Opioid modulation of non‐cholinergic neural bronchoconstriction in guinea‐pig in vivo

Abstract

Opioid receptors have been demonstrated on sensory fibres in the vagus nerve. Non‐cholinergic (NC) neural bronchoconstriction in guinea‐pig is due to release of neuropeptides from sensory nerve endings. We have therefore studied the effect of opioids on this NC bronchoconstriction in the anaesthetized guinea‐pig. Bilateral vagal stimulation (5 V, 5 ms, 10 Hz) caused reproducible bronchoconstriction in guinea‐pigs which was reduced by atropine (1 mg kg⁻¹), but the NC component was unaffected by hexamethonium (10 mg kg⁻¹). NC bronchoconstriction was reduced by morphine in a dose‐dependent manner (ED₅₀ = 132 μg kg⁻¹ with a maximal inhibition of 79 ± 2.1% at 1 mg kg⁻¹). Yohimbine (0.5 mg kg⁻¹) did not alter the inhibitory effect of morphine (1 mg kg⁻¹).

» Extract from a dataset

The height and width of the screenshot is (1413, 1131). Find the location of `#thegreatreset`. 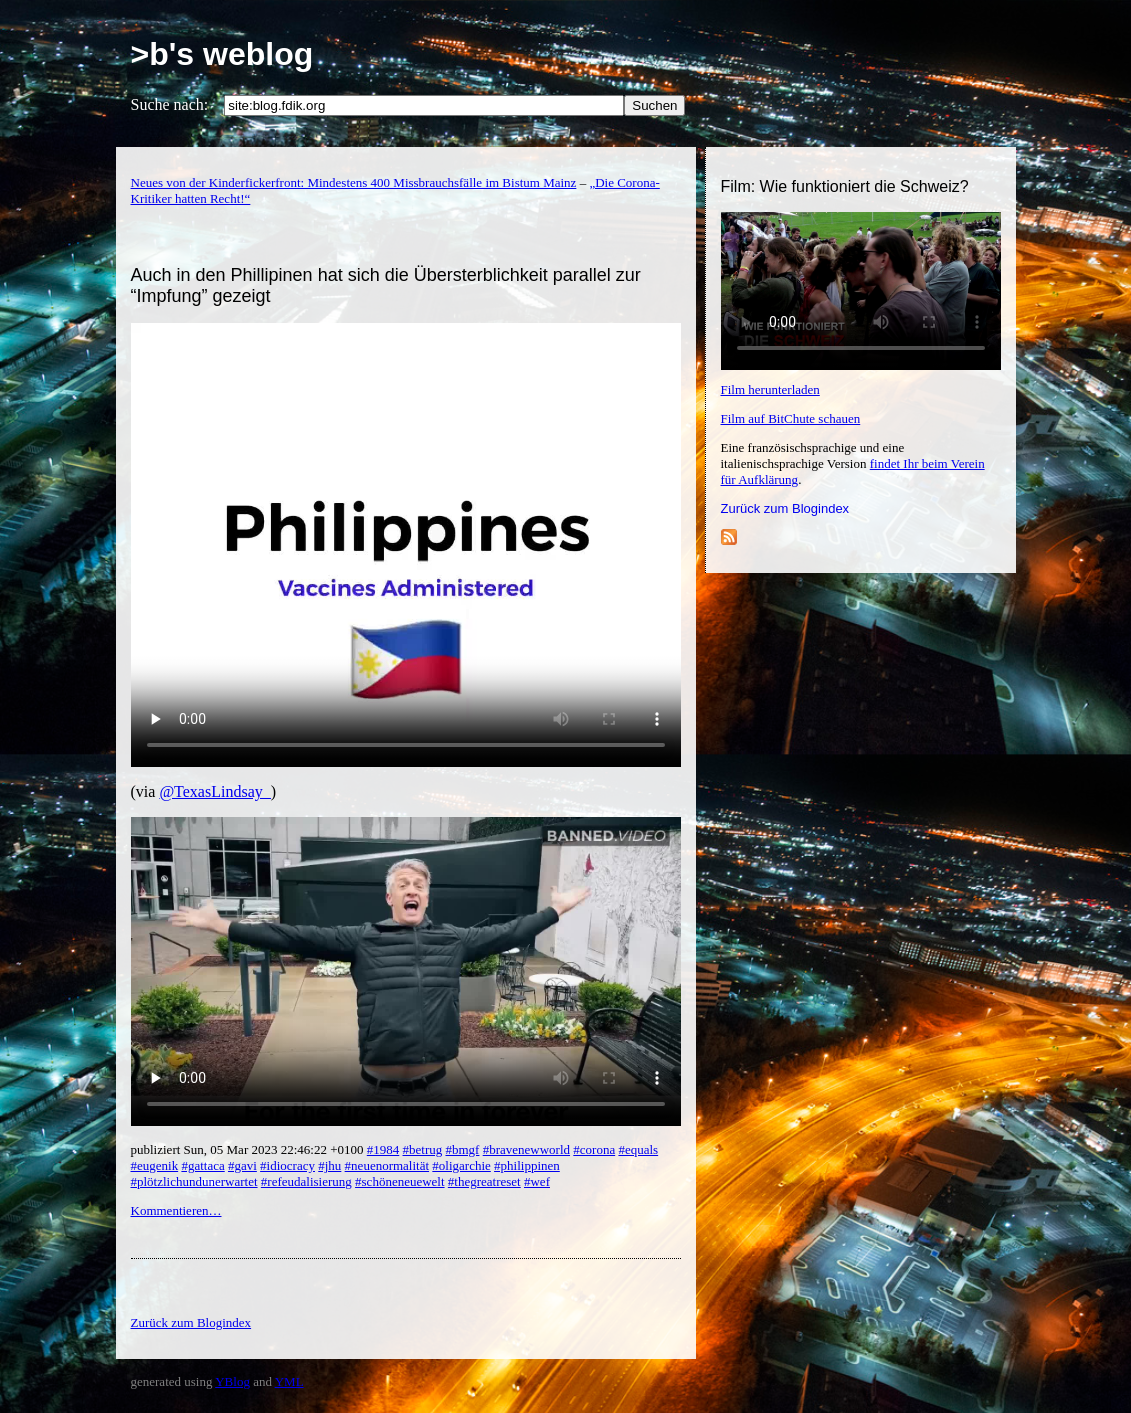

The inhibitory effect of morphine was completely reversed by naloxone (1 mg kg⁻¹) which had no effect on NC bronchoconstriction. Propranolol (1 mg kg⁻¹) significantly increased the NC bronchoconstrictor response but did not significantly alter the inhibition by morphine. The selective μ‐opioid receptor agonist Tyr‐(d‐Ala)‐Gly‐(N‐Me‐Phe)‐Glyol (DAGOL) was significantly more potent than morphine with an ED₅₀ of 5.4 μg kg⁻¹ and complete inhibition at 100 μg kg⁻¹. The δ‐agonist Tyr‐(d‐Pen)‐Gly‐Phe‐(d‐Pen) (DPDPE) was less potent than DAGOL with an ED₅₀ of 28 μg kg⁻¹ and a maximal inhibition of only 50 ± 5% at 100 μg kg⁻¹. The κ‐receptor agonist, U‐50,488H had no inhibitory effect on the NC bronchoconstrictor response. The bronchoconstrictor responses to exogenous substance P (25 μg kg⁻¹) or acetylcholine (25 μg kg⁻¹) were unaffected by morphine (500 μg kg⁻¹). We conclude that opioids inhibit the NC bronchoconstrictor response to vagal stimulation via an action on μ‐opioid receptors localized to sensory nerve endings in the airway.